How accurate must it be?
A simple resistive divider will only work in certain circumstances, any current drawn through the divider will change the output voltage. This can be fixed with a voltage follower opamp but if the parts are not appropriate, it can introduce enough error to completely invalidate the signal. Properly simulating thermocouples are not easy.
You may also want to Google "how to make millivolt source" and another popular term is "millivolt potentiometer circuit" for thermocouple simulation. Again get familiar with CJC if you plan to involve thermocouple circuits.
Mathematically, creating a 3.8 mv source is simple using resistors. However at such a low voltage other things come to play. It all depends on how accurate your goal is and how are you going to verify the result.
If you use a 5V source and a 100 ohm potentiometer (R2)
For an output of 4mV R1 must be 125k ohms.
The output of the potentiometer is approx. 0 to 4.1 mv
However at these low voltage levels picked up noise, connection material differences etc will add a lot of error to the voltage created.
As said above, your best bet is to tell us what your goal is. If you are concerned we will criticize your plan if we know it is not soundly based, at least you will know. And if it is viable we'll help you succeed.
Thank all the people have reply so prompt and sorry for my late reply.
I currently work for a coffee machine company and they asked me to create a test bench to make it easier to test all its components on other machines of the same model.
There is a boiler inside the coffee machine and it has a thermocouple which indicates the internal temperature of the boiler, ~ 90 ° C.
The CPU, (built by my company), reads these values. And if it doesn't get these values, I can't simulate the pressure of the coffee machine and so on.
Doing some measurements I found that the thermocouple, at this particular temperature above, produces 2.7 ° mV at the output (not 3.7 ° mV, sorry).
The best option would be to create something that helps me adjust the range from 0 to 5 mV as I want, so that I can test the various conditions of the motherboards if the temperature is too high or low.
Thanks in advance,
Hope the above can help you understand better.
I would like it to have accuracy of 0.1 mV (if possible), isn't it?
I think I would try the voltage divider idea and see how it works .
The only issue is maybe the high output resistance created would affect the accuracy of the reading - try it !
If you are going to simulate it, you have to measure it to verify the simulation and 4.1mV is too low to accurately
measure with an arduino . The Adafruit ADS1115 is 16-bits , so the smallest value it can measure is 76.3uV, which
means it would report 53 counts for the value 4.1mV. Alternately , you could add a gain of 1000 multistage op
amp amplifier to read the 4.1mV as 4.1V. You can evaluate the difference in accuracy from the above.
This has 0.01mv resolution for the 100mv output version:
While there is no performance/accuracy data, it’s probably better than something you would cobble together yourself, given your experience level and understanding of thermocouples.

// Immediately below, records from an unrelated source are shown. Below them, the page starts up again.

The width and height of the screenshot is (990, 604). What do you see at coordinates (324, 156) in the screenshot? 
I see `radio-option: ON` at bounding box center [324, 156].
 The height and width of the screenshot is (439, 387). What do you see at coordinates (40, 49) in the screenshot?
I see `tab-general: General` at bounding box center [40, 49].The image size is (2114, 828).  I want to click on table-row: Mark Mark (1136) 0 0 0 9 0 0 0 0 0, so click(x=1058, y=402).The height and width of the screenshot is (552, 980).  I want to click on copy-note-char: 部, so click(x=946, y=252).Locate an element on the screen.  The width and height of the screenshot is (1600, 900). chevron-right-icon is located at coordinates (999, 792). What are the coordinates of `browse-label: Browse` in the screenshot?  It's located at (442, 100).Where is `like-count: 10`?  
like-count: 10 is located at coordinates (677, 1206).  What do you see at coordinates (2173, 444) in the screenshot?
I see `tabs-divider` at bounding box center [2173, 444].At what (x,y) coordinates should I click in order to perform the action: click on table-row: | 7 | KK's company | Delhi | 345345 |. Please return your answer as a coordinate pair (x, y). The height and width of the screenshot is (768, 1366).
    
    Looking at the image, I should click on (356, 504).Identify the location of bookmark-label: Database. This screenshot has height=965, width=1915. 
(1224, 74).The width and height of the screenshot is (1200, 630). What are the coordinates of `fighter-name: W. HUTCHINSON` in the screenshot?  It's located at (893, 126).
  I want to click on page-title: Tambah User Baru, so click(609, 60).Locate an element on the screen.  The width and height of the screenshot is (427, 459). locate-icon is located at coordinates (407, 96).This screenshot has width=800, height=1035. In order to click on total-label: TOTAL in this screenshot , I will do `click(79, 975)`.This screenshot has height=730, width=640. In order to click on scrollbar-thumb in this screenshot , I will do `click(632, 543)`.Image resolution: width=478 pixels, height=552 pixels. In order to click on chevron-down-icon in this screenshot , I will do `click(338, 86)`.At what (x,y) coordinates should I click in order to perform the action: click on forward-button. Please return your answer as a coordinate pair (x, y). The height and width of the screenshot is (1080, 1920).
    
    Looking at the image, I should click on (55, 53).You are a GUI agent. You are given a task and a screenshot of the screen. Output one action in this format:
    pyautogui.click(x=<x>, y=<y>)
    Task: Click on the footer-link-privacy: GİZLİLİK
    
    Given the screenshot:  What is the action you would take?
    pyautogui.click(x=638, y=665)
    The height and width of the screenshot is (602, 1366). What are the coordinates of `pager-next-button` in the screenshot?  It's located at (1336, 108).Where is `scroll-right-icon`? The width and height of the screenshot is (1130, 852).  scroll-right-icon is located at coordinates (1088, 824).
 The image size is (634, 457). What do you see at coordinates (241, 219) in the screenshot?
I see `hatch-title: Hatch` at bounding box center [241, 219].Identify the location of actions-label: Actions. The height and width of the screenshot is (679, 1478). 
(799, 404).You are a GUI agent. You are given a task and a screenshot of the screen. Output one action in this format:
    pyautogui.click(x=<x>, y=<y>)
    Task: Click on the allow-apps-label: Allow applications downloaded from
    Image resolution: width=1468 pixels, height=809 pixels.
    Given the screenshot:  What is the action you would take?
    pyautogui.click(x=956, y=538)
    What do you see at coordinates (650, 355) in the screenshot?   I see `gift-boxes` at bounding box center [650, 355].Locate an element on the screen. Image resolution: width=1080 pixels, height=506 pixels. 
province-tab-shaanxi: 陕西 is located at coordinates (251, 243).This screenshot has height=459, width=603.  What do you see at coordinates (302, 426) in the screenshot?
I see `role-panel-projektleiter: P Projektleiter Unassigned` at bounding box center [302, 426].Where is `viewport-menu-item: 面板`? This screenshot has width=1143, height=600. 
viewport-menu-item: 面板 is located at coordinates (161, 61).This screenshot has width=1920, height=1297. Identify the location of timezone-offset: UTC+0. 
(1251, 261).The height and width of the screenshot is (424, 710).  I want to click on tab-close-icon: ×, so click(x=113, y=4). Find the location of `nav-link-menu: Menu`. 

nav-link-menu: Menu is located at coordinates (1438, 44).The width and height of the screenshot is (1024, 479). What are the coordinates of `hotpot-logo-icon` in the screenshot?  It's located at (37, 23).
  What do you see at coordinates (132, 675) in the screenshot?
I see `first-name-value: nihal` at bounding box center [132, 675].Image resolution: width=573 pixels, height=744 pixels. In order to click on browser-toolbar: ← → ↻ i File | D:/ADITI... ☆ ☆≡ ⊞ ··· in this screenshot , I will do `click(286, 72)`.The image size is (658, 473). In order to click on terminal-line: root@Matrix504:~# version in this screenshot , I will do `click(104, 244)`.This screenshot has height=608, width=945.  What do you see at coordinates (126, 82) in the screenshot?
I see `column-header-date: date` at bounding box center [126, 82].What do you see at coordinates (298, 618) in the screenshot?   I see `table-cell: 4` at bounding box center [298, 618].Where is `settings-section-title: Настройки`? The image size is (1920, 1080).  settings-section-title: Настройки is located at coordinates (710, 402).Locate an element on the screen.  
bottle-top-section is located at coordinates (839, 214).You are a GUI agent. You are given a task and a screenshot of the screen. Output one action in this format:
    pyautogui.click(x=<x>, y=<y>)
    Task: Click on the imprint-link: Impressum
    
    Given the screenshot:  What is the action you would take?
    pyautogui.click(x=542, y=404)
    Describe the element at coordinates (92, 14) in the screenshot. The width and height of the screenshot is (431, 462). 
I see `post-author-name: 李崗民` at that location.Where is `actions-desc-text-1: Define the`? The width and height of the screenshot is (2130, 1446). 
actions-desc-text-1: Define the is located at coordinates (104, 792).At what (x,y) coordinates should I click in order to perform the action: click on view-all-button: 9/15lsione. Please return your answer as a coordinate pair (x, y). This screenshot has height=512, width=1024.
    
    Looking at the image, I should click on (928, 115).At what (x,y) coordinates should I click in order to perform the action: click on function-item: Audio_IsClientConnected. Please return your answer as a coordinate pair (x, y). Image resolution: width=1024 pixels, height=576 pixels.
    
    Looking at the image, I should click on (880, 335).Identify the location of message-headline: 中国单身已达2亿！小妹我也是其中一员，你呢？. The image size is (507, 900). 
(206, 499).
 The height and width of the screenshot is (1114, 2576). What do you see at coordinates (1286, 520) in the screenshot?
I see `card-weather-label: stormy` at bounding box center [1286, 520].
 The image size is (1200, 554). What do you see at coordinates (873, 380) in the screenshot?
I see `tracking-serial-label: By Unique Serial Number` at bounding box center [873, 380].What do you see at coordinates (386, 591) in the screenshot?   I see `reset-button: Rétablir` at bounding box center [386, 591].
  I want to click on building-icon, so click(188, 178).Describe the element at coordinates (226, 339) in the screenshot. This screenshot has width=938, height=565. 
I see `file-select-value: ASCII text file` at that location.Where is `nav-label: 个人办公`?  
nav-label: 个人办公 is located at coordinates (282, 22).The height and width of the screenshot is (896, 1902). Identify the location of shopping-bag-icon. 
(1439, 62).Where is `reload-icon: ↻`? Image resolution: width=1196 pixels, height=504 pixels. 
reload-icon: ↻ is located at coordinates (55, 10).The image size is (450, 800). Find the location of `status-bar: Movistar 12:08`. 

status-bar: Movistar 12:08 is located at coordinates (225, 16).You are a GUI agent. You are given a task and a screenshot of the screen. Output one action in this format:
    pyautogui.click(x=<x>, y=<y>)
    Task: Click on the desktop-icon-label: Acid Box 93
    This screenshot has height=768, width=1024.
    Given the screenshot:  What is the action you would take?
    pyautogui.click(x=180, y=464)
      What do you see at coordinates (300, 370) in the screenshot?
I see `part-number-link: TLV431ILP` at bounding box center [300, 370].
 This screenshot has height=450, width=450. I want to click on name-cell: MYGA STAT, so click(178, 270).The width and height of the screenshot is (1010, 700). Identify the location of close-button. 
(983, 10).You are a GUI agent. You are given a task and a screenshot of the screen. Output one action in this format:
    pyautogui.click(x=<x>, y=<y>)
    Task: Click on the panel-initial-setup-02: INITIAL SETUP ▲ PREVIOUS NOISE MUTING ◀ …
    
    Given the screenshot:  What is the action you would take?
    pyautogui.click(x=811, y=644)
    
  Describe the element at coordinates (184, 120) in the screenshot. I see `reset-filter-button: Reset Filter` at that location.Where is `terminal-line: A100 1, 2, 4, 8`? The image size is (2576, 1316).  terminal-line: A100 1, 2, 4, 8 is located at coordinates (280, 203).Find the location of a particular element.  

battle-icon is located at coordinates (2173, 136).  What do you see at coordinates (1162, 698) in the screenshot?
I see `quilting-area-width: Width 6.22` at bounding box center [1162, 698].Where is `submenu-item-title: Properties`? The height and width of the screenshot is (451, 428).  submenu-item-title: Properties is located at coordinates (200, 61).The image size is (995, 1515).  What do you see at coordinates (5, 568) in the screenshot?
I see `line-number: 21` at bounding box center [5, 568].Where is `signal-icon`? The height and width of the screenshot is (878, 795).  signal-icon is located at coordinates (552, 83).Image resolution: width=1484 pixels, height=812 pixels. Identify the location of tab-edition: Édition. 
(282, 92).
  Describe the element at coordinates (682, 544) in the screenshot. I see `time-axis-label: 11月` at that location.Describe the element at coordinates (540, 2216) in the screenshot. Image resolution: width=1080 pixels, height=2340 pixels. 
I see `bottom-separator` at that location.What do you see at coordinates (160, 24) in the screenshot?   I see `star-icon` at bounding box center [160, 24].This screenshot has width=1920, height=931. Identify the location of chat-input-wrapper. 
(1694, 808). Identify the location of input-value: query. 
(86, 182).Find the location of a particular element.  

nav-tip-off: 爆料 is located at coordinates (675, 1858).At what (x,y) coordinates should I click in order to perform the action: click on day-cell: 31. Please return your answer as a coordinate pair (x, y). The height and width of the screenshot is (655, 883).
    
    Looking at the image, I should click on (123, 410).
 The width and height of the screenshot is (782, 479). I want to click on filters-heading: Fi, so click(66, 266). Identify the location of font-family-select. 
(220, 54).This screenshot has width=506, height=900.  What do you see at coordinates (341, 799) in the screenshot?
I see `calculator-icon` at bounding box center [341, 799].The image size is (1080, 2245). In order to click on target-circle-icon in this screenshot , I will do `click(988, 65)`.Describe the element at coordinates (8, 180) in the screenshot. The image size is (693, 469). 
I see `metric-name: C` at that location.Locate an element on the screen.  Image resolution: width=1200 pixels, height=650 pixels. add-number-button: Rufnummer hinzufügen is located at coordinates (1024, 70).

You can't just measure across a thermocouple. I gave you a link explaining why. When you measured the thermocouple did you consider CJC? What is the TC type? Again I suggest you read what I suggested earlier.
The circuit in my post #7 will do the job. Sorry the graphic shows 0 to 40 mv. The 40 mv is in error. Pls read the text.
For accuracy, you will have to use a bench voltmeter of appropriate accuracy. Perhaps something like this bench multimeter It will have to be calibrated.
Now the question is.... does your companies board have built in CJC (Cold junction temperature Compensation)? If it does, your display will likely be off by the mv for 25°C.
I don't know your companies product, however in any production environment you should stay away from hobby solutions. IMHO in this situation the divider is a satisfactory solution as long as its backed up by a sufficiently accurate voltmeter.
By your pot should be multiturn perhaps 5 to 10 turns.
You also might be better off running the divider from batteries. Mv signals are easily overwhelmed by power supply noise.